Off the Shelf: David Summers

David Summers, Wiliam R. Kenan Jr. Professor of Art History, "Vision, Reflection, and Desire in Western Painting." University of North Carolina Press.

Spanning more than 2,500 years in the history of art, "Vision, Reflection, and Desire in Western Painting" demonstrates how the rise and diffusion of the science of optics in ancient Greece and the Mediterranean world correlated to pictorial illusion in the development of Western painting from Hellenistic Greece to the present. Using examples from the late Middle Ages and the Renaissance, David Summers argues that scene-painting (architectural backdrops) and shadow-painting (in which forms are modeled or shown as if in relation to a source of light) not only evolved in close association with geometric optics toward the end of the fifth century B.C.E., but also contributed substantially to the foundations of the new science.

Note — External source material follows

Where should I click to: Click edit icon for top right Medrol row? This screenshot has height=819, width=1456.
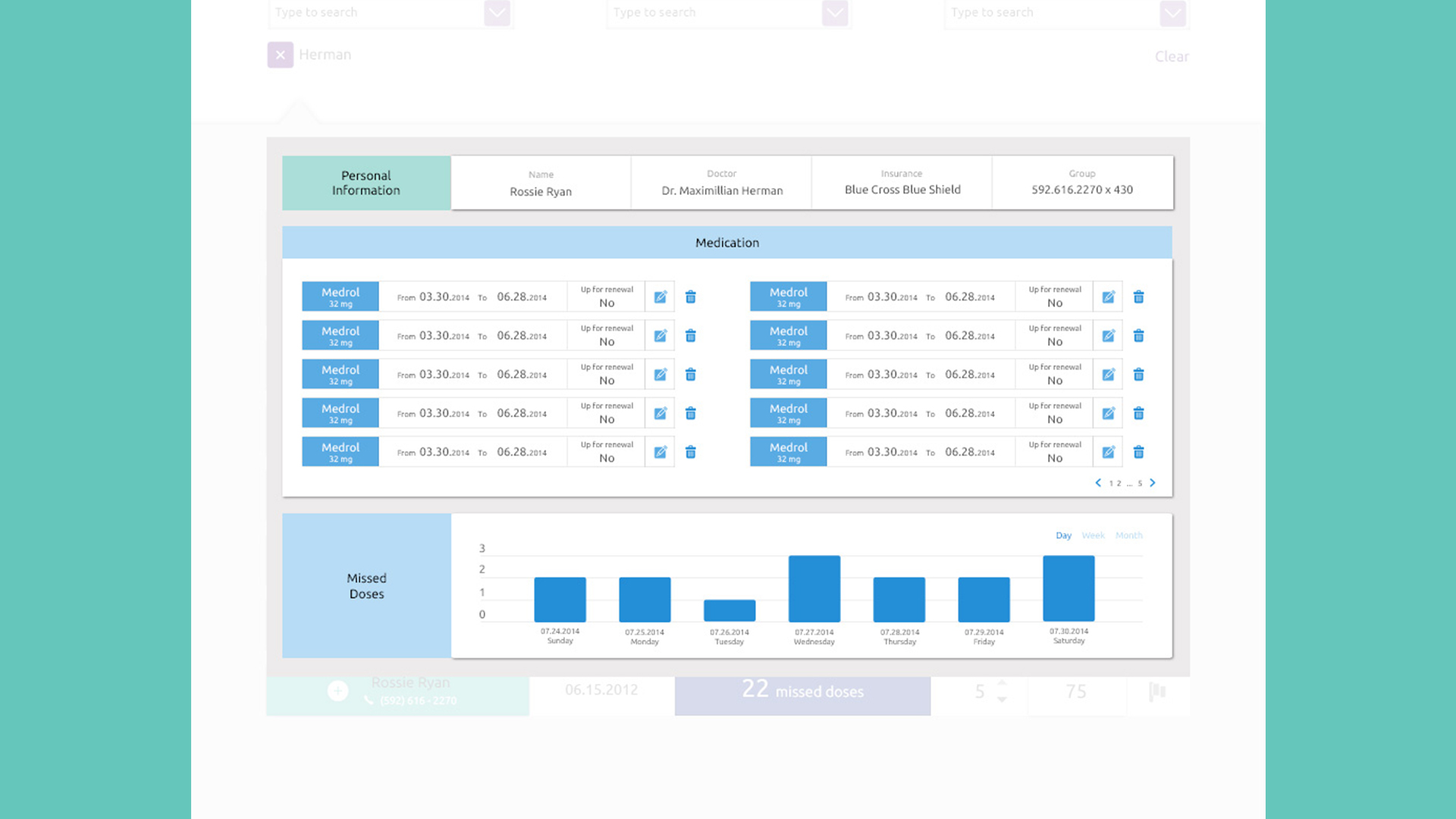[x=1108, y=297]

The spread of understanding of how light is transmitted, reflected, and refracted is evident in the works of artists such as Brunelleschi, van Eyck, Alberti, and Leonardo. The interplay between optics and painting that influenced the course of Western art, Summers says, persisted as a framework for the realism of Caravaggio, Rembrandt, and Goya and continues today in modern photography and film.

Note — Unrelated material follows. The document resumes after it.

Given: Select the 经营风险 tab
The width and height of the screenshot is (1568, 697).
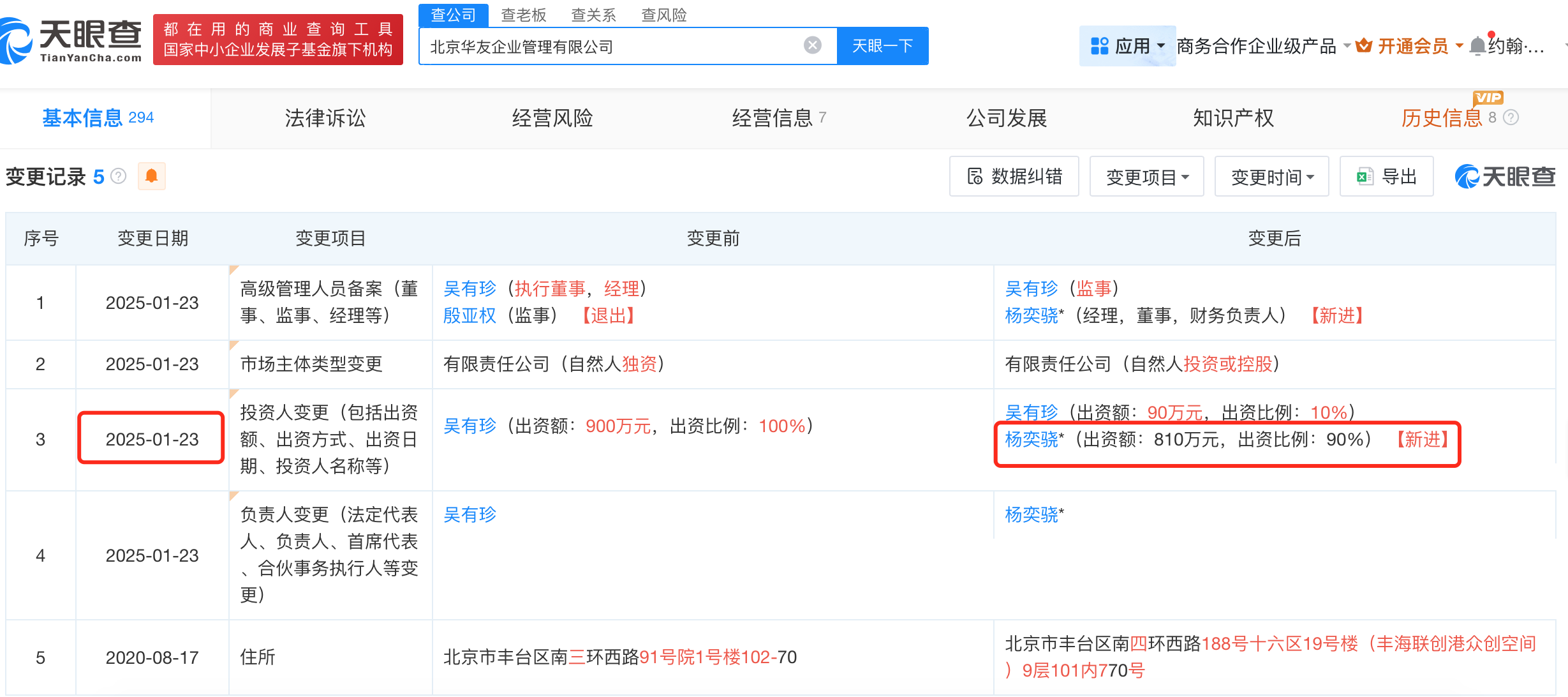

David Summers came to the University of Virginia in 1981 through an appointment to the Center for Advanced Studies. In 1984 he was named William R. Kenan Jr. Professor of the History of Art. He is the author of "Real Spaces: World Art History and the Rise of Western Modernism" (2003); "The Judgment of Sense: Renaissance Naturalism and the Rise of Aesthetics" (1987); and "Michelangelo and the Language of Art" (1981). Elected to the American Academy of Arts and Sciences in 1996,  he is also completing a manuscript on the High Renaissance program of the Sistine Chapel, with a manuscript on empathy on a back burner. He paints whenever he can.